I learned that courage is contagious. I learned that determination will always persevere. And that the good guy doesn’t always wear a white hat.
I watched America unite once again. In so many ways it reminded me of 9/11. It didn’t matter if you were a runner or a spectator, a Sox fan or not. We’ve all teared up this past week as we’ve seen and heard the countless stories of heroism and compassion along Boylston Street.
More “memes” have popped up on Facebook and Twitter than I could even begin to count. And what was spreading like wildfire is that courage, determination and perseverance isn’t a learned behavior. Everyone has it; but what we do with it is different story.
I also learned that courage, determination and perseverance are all very relative.
My brother once texted me from Iraq and said something along the lines of “Enjoy your day at work!” which, to an Army soldier patrolling the streets in Baghdad, fearing that one wrong step could be his last, a day at Camp Good Days sounds pretty darn good.
But to the little girl that comes to Camp Good Days for the first time, scared to share with anyone that her hair isn’t her own, and that she has a brain tumor, a day at Camp Good Days is an entirely different story.
See what I mean. It’s all relative.
So how could I possibly write about the “courage” it took me to sign up for a 77-mile relay with a team I didn’t know from Poughkeepsie this week? I can’t. There’s nothing courageous about that. What I’m trying to relay is simple. It doesn’t take courage for me to run. Running gives me courage.
Running gives me that something special — it allows me to be a better person, a friendlier person, a nicer person and a more forgiving person. Running has nursed me through a lot of low points in life, it’s given me the courage to rise to the occasion and persevere.

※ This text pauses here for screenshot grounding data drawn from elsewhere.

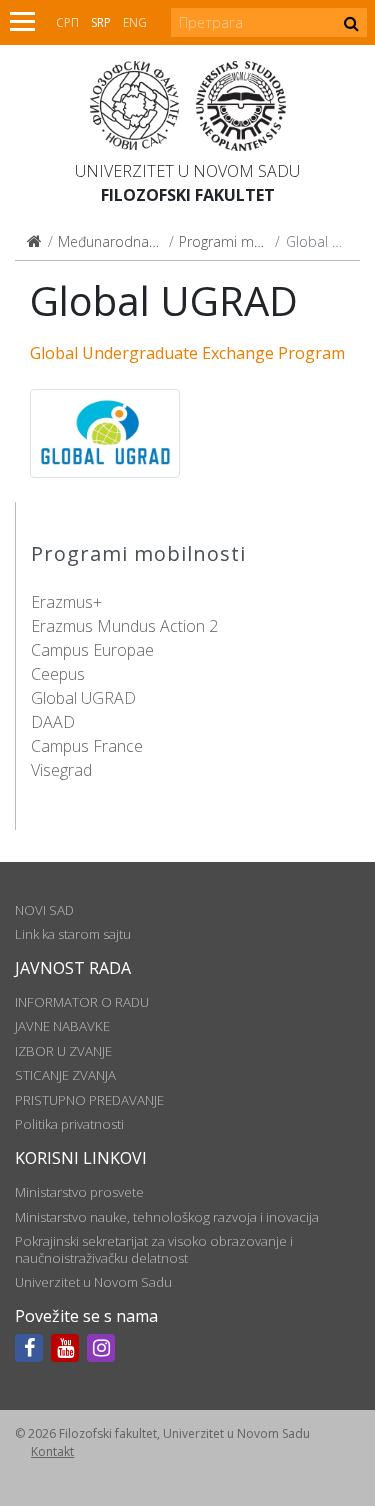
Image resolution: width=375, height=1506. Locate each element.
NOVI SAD (44, 910)
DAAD (53, 722)
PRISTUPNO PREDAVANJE (89, 1100)
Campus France (87, 746)
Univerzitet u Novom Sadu (187, 171)
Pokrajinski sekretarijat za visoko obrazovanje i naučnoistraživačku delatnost (154, 1249)
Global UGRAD (83, 698)
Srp (101, 22)
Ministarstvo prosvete (79, 1192)
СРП (67, 22)
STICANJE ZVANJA (65, 1075)
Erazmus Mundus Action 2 (124, 626)
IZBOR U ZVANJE (63, 1051)
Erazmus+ (66, 602)
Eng (135, 22)
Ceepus (58, 674)
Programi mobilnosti (244, 241)
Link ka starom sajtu (73, 934)
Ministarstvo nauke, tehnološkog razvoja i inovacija (167, 1217)
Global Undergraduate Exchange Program (187, 353)
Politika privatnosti (69, 1124)
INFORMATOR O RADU (82, 1002)
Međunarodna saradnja (133, 241)
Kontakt (52, 1451)
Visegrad (61, 770)
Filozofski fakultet (188, 195)
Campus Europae (92, 650)
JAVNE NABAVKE (62, 1026)
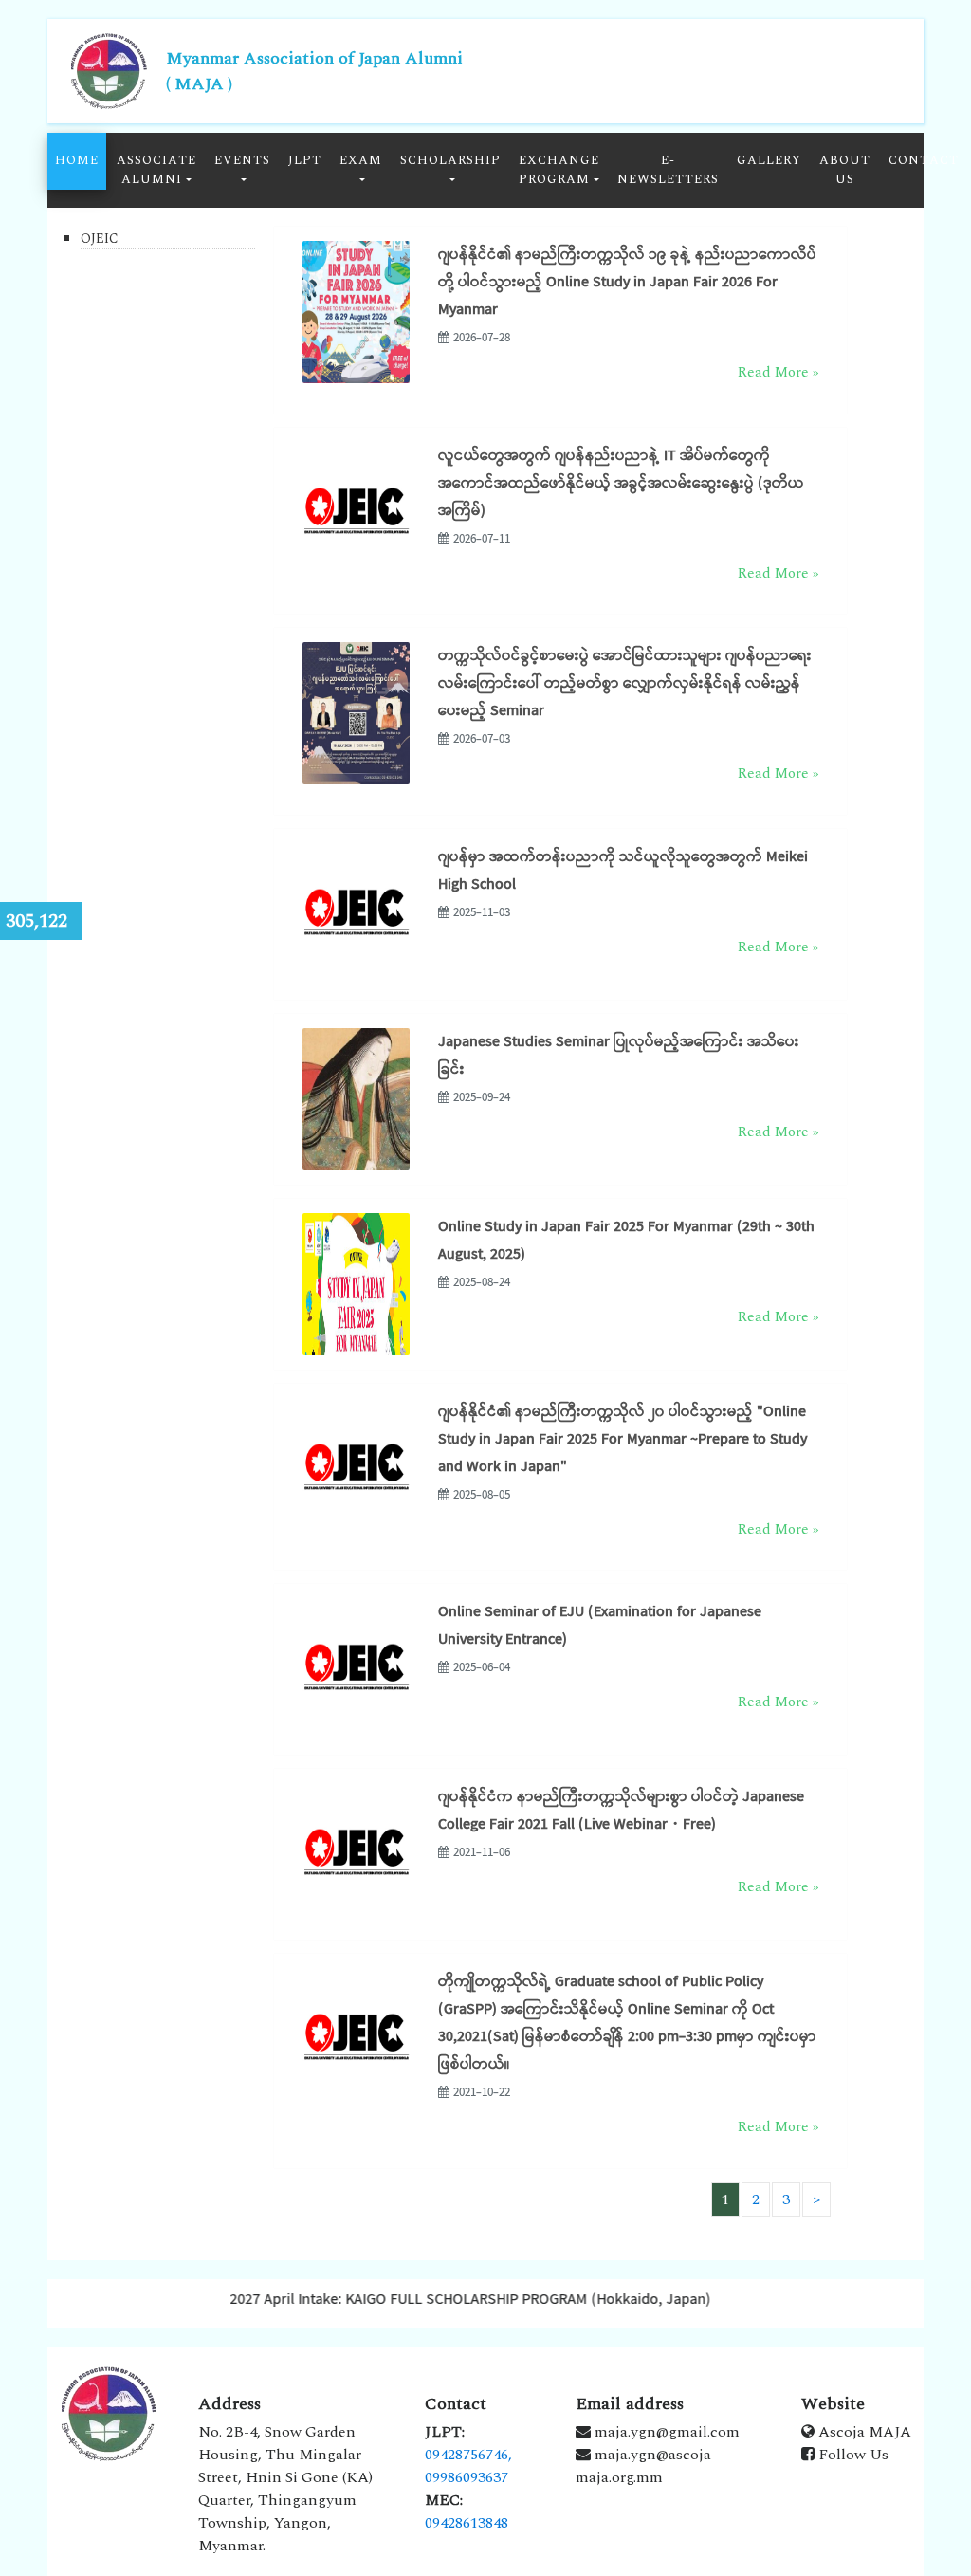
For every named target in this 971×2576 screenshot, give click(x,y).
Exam (360, 160)
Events (242, 160)
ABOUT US (844, 170)
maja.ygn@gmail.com (665, 2431)
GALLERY (769, 160)
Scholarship (450, 160)
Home (77, 160)
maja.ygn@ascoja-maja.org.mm (646, 2466)
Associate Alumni (156, 170)
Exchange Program (559, 170)
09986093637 (466, 2477)
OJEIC (100, 238)
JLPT (304, 160)
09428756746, (468, 2454)
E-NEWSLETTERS (668, 170)
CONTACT (924, 160)
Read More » (778, 372)
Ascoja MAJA (863, 2431)
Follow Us (852, 2454)
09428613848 (466, 2523)
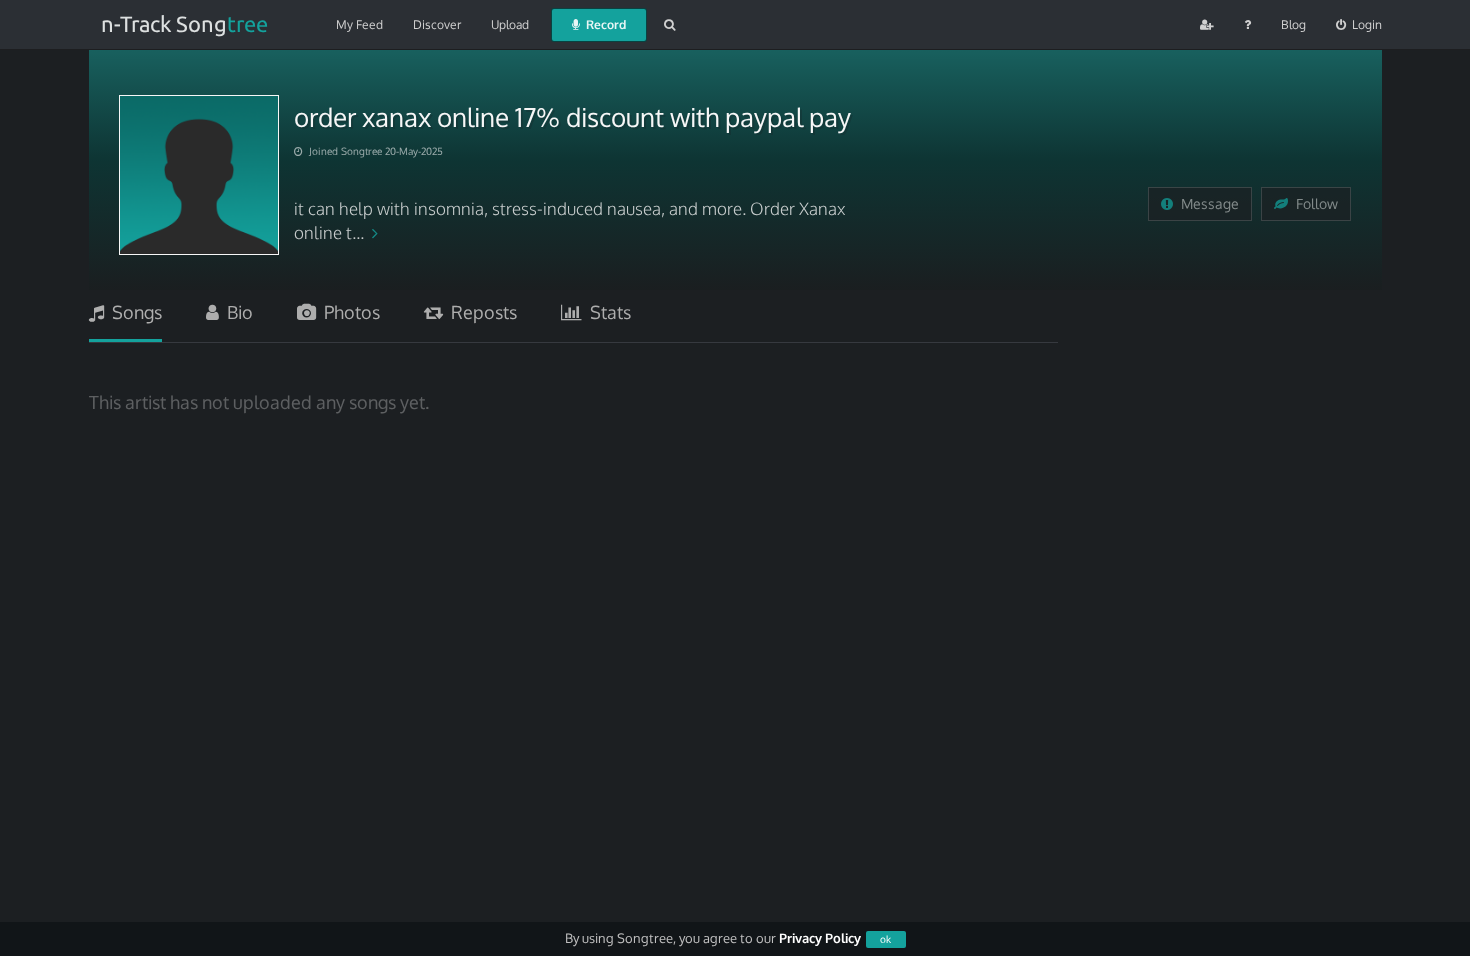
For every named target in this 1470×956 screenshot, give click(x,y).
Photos (348, 312)
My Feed (359, 24)
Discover (437, 24)
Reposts (480, 312)
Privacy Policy (820, 938)
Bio (236, 312)
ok (885, 939)
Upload (510, 24)
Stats (606, 312)
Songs (133, 312)
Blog (1293, 24)
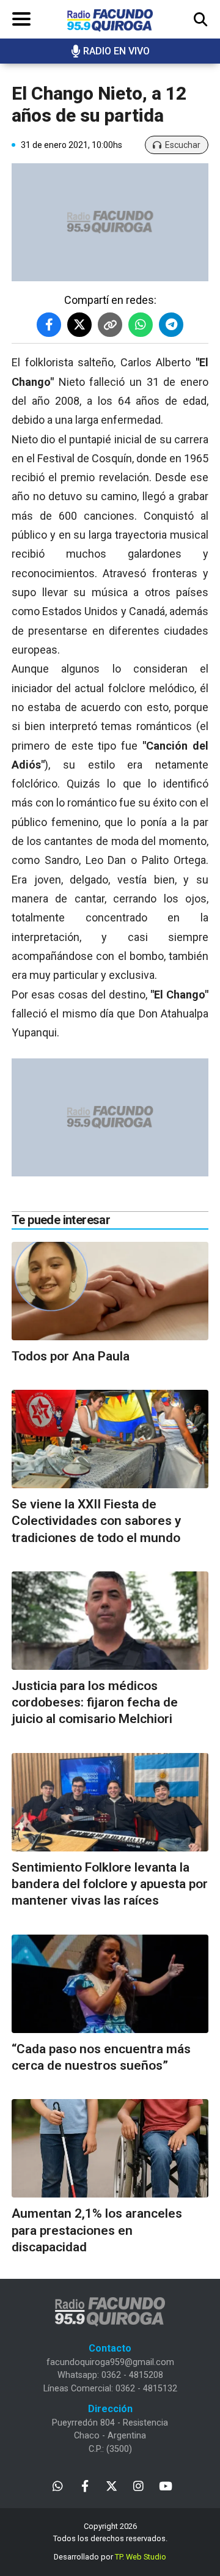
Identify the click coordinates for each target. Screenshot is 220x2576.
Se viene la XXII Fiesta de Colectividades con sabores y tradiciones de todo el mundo (96, 1521)
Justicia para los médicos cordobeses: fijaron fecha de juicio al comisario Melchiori (95, 1702)
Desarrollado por (110, 2556)
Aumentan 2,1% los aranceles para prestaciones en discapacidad (97, 2230)
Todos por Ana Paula (71, 1356)
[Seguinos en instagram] (138, 2485)
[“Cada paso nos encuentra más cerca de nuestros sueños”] (110, 1984)
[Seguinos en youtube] (165, 2485)
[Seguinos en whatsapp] (57, 2485)
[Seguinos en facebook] (84, 2485)
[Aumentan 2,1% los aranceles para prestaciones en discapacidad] (110, 2148)
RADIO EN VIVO (116, 51)
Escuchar (182, 145)
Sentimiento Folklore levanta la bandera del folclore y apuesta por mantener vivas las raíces (110, 1884)
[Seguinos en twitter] (111, 2485)
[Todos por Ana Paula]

Not that it’s any consolation to the families that lost their loved ones in a split second or the hundreds of people that were maimed by a couple of cowards and their despicable acts, but the amount of courage displayed from the first responders, innocent bystanders and runners continues to be immeasurable.
I can only hope that as I continue to run, I will gain more courage to handle whatever I’m faced with.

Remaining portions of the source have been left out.